— Begin TEXT PASSAGE —

Mexico Week In Review: 05.21-05.27


Published since 1994, 'Mexico Week In Review' is a service of the
Committee of Indigenous Solidarity (CIS). CIS is a Washington, D.C.
based activist group committed to the ongoing struggles of Indigenous
peoples in the Americas. CIS is actively supporting the struggles
of the Indigenous peoples of Mexico while simultaneously combating
related structures of oppression within our own communities.

To view newsletter archives, visit:

"Para Todos, Todo; Para Nosotros Nada"


The escalation of murders of women in Mexico State, 62 so far this
year, is alarming local authorities. Patricia Martinez, special
prosecutor for the Commission of Attention to Homicides against
Women, termed the situation extremely serious in the state of Mexico,
and the most vulnerable age group is that between 11 and 20 years.
Martinez said that an important number of victims worked at bars in
the Metropolitan area, particularly Naucalpan municipality, one of
the most industrialized and populated by military personnel.

At least 15 cases this year are girls ranging from eight to 16 years,
in addition to the murders of toddlers under three years by close
relatives like parents, neighbors or friends. The official noted that
these 59 ongoing crime investigations join the 68 begun in 2006, when
129 women were murdered.

Source: Prensa Latina: 05/21


Domestic violence is not a phenomenon exclusive to Mexico. But the
figures you are about to read are chilling. Between 1999 and 2005 it
is believed that more than 6,000 women and girls were murdered. That
is an average of 1,000 every year, three murders a day. Put most
graphically, a girl or a woman is murdered every eight hours, the
overwhelming majority of the deaths the result of violence in the
household. They are the kind of statistics you would expect of a
country at war. It is happening in cities and the countryside, and
across every socio-economic divide. Sometimes the men use guns or
knives, whilst others use their hands.

— End TEXT PASSAGE —
— Begin ENTRIES —

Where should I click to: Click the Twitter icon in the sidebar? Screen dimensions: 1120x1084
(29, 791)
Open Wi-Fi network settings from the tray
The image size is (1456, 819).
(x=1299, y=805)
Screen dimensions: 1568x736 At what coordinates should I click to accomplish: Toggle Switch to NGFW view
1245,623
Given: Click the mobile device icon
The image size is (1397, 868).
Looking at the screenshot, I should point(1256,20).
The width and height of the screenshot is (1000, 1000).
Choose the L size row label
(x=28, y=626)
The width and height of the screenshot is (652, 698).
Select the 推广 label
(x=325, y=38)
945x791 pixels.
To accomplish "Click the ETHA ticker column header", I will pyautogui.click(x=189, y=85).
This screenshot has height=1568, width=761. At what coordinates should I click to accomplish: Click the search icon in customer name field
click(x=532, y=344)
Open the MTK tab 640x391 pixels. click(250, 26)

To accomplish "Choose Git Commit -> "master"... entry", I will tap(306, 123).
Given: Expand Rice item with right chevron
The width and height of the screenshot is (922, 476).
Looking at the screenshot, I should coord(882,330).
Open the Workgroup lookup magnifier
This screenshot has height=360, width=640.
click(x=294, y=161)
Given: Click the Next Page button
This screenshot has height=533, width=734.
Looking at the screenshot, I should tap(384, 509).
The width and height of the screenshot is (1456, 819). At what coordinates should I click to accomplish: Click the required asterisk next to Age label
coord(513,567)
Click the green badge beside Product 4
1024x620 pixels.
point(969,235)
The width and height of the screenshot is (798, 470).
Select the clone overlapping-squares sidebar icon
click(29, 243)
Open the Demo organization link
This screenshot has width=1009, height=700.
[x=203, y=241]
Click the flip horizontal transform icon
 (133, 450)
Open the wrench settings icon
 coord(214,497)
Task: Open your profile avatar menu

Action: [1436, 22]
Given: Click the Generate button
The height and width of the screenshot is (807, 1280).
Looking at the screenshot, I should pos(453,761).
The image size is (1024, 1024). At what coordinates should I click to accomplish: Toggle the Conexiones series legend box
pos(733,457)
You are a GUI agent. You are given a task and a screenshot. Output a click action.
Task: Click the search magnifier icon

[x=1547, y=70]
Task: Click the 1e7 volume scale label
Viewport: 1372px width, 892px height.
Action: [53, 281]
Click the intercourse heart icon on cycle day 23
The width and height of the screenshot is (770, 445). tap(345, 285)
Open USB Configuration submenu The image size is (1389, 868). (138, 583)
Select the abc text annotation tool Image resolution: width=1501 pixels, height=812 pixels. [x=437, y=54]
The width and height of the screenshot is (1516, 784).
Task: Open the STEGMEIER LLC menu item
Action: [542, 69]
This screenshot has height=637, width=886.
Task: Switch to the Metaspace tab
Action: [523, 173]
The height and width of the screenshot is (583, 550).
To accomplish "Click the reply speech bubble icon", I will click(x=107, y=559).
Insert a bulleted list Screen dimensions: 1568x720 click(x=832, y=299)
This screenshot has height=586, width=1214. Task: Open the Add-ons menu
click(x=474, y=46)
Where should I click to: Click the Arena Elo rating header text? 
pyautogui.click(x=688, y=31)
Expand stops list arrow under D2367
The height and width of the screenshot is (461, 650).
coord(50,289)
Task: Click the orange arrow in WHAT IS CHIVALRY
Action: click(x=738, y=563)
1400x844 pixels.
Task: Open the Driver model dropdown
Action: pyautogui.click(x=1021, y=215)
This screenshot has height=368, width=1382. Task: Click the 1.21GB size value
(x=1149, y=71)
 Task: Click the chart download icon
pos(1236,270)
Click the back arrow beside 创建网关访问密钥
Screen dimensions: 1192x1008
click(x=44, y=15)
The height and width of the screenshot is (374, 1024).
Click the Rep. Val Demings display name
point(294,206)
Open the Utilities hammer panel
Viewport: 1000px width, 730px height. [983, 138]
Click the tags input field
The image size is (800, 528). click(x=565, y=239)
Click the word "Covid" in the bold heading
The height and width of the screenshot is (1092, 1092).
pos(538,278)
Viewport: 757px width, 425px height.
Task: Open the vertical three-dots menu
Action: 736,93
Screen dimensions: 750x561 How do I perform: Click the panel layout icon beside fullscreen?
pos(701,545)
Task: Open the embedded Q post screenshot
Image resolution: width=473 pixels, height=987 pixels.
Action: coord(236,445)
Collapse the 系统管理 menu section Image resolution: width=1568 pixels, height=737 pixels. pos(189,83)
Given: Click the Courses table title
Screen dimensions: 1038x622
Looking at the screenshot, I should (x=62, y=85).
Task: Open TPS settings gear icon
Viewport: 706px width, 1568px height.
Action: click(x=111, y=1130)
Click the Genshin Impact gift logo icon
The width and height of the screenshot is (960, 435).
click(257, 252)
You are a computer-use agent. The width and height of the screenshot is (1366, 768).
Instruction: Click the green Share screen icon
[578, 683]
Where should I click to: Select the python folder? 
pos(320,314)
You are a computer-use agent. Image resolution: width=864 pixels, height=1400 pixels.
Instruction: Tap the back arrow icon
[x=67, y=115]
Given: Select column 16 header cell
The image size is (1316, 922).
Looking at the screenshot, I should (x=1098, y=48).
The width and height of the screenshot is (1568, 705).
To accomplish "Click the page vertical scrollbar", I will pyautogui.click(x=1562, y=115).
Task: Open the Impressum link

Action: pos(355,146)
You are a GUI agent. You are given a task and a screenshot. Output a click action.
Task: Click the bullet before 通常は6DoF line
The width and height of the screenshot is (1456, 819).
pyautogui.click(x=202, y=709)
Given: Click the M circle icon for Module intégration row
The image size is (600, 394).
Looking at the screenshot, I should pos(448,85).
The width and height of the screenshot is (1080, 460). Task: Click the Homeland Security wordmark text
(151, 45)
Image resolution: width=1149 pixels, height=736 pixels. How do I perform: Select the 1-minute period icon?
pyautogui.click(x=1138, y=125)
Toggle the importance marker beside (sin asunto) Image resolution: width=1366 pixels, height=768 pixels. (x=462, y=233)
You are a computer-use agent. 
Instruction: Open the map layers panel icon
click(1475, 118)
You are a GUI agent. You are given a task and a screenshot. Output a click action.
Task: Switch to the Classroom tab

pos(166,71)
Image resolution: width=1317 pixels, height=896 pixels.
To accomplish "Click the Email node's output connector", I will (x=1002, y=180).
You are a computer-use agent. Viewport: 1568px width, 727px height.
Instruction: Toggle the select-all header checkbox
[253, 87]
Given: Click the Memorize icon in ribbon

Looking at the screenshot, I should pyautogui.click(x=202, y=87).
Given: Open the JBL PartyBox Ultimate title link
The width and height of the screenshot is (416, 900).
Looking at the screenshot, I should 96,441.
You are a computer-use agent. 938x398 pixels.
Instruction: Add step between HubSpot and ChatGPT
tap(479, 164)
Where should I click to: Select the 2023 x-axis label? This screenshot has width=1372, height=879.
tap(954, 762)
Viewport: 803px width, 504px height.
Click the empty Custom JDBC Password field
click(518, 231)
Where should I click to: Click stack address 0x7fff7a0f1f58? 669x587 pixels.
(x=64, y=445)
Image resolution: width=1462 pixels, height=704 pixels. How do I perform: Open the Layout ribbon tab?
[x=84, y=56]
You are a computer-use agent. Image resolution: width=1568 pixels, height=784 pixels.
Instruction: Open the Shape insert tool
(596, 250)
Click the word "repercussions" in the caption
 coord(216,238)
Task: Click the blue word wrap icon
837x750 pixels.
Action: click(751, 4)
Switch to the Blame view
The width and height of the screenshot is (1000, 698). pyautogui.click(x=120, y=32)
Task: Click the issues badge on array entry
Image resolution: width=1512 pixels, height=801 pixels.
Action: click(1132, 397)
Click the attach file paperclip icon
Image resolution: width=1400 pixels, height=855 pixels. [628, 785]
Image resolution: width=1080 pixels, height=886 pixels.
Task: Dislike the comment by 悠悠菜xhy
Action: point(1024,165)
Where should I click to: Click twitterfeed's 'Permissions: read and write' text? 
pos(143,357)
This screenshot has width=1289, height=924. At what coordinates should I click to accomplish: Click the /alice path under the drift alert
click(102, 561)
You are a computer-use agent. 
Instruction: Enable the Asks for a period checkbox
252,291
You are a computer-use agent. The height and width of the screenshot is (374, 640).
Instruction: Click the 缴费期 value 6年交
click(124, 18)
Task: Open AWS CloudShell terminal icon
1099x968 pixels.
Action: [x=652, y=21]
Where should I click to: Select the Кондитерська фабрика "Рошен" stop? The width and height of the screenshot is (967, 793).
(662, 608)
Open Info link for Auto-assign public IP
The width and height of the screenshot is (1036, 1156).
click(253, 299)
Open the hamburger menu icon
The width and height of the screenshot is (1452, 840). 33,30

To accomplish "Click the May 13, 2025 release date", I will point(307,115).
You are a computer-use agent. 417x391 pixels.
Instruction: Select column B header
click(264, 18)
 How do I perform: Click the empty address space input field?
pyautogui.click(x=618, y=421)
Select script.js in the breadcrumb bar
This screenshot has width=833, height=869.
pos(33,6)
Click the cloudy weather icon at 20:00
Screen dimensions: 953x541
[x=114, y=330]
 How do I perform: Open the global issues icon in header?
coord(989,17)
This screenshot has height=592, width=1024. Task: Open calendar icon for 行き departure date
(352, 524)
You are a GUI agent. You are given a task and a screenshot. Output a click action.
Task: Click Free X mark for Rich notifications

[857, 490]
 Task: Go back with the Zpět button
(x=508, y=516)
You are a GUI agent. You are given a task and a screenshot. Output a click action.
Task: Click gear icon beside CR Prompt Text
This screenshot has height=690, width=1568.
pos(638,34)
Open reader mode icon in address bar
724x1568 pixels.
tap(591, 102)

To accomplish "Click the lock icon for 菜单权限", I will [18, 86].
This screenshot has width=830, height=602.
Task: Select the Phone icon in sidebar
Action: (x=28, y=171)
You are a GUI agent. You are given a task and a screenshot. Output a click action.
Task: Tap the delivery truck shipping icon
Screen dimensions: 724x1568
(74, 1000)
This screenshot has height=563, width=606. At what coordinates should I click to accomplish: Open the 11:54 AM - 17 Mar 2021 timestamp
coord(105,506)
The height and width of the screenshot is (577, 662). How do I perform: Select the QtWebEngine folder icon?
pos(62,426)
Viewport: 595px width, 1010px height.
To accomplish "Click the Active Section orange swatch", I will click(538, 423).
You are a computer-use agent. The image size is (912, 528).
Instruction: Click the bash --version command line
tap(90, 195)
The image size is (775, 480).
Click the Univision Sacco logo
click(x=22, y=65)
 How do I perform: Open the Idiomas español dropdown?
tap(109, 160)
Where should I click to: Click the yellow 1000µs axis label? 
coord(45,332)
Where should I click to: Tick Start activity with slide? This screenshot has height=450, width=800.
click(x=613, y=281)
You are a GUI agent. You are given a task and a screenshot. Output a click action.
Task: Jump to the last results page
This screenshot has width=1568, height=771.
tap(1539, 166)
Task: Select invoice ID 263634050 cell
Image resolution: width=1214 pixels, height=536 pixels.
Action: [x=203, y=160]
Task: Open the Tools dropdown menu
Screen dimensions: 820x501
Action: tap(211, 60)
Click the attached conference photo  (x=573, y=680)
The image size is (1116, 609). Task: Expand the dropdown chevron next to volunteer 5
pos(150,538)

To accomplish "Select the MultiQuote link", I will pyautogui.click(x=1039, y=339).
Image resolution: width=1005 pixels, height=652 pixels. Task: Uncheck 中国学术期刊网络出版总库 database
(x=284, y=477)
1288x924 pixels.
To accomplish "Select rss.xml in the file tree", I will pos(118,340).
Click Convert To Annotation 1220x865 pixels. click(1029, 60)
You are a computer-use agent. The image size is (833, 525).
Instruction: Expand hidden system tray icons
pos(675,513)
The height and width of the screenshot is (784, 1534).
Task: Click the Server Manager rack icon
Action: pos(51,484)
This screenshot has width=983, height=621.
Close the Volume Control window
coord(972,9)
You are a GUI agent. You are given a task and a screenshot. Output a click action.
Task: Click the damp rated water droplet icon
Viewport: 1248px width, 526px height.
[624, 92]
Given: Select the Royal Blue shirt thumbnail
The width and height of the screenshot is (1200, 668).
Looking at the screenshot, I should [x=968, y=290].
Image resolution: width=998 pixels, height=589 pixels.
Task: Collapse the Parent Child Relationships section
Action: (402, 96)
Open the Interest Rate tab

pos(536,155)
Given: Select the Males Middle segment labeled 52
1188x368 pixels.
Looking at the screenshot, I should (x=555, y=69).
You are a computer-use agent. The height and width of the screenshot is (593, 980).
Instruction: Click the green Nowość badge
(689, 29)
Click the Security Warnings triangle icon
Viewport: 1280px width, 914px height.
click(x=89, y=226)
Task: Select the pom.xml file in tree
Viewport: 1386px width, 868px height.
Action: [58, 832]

— End ENTRIES —

* **STATED GOAL 1**: Edit the stretch of the newsletter excerpt from "To view newsletter" through "and 20 years.", replacing "extremely serious" with "very grave".
* **STATED GOAL 2**: According to the newsletter excerpt, how many women were murdered in 2006?

* **FULL RESPONSE 1**:
To view newsletter archives, visit:

"Para Todos, Todo; Para Nosotros Nada"


The escalation of murders of women in Mexico State, 62 so far this
year, is alarming local authorities. Patricia Martinez, special
prosecutor for the Commission of Attention to Homicides against
Women, termed the situation very grave in the state of Mexico,
and the most vulnerable age group is that between 11 and 20 years.

* **FULL RESPONSE 2**: 129